▶ _Task requirements_
Every line from the one bearing "The image size is (910, 612)." through the last line of the records below is to be output exactly, and no other line; leave out the pictures.

▶ _Record extracts_
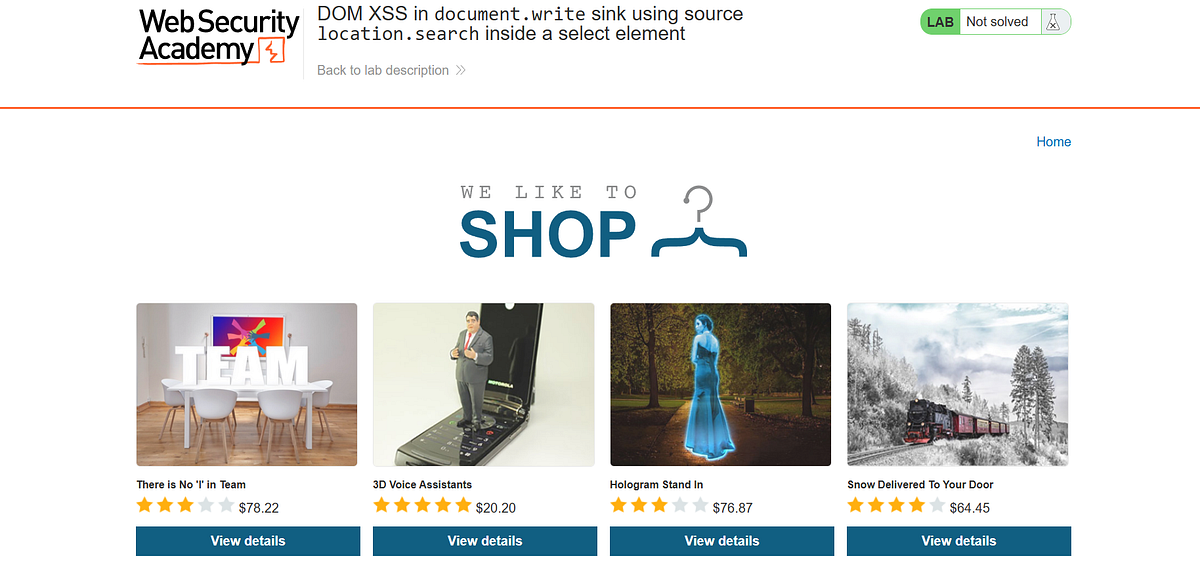Click star rating of Snow Delivered To Your Door
Screen dimensions: 1200x573
tap(896, 506)
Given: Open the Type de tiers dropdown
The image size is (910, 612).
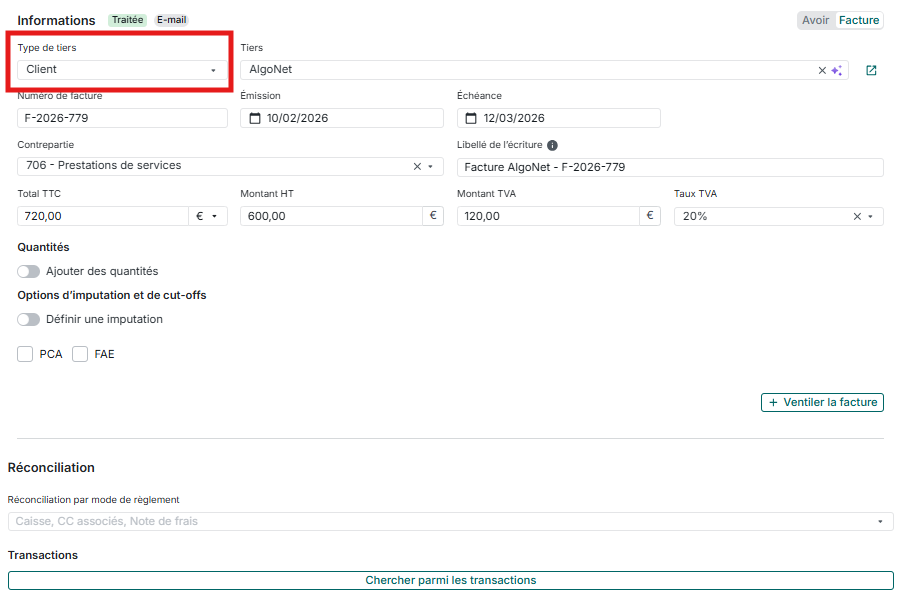Looking at the screenshot, I should pyautogui.click(x=121, y=70).
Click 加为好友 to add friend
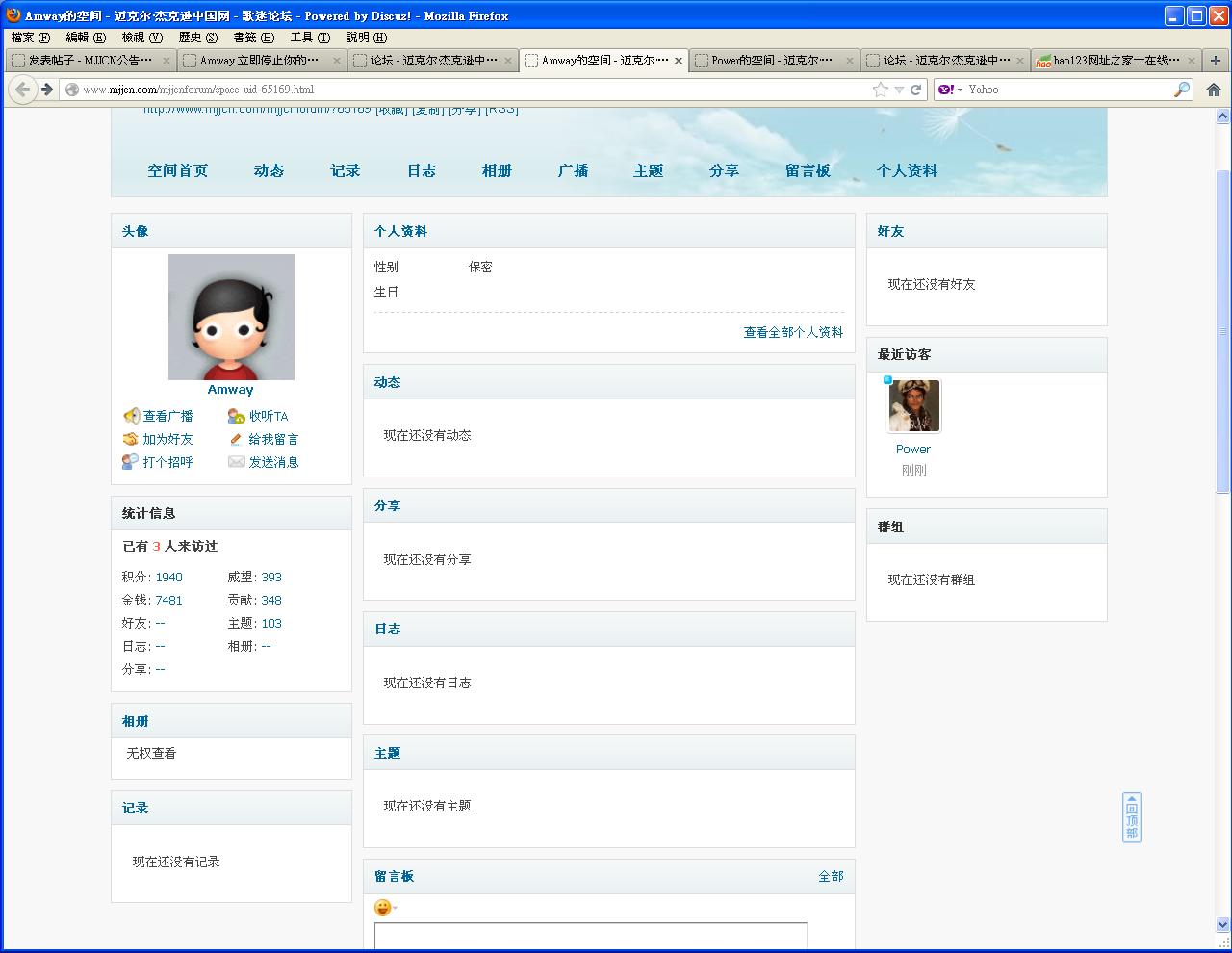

▶ _Response to this exercise_
The image size is (910, 612).
Looking at the screenshot, I should pyautogui.click(x=121, y=70).
Click 加为好友 to add friend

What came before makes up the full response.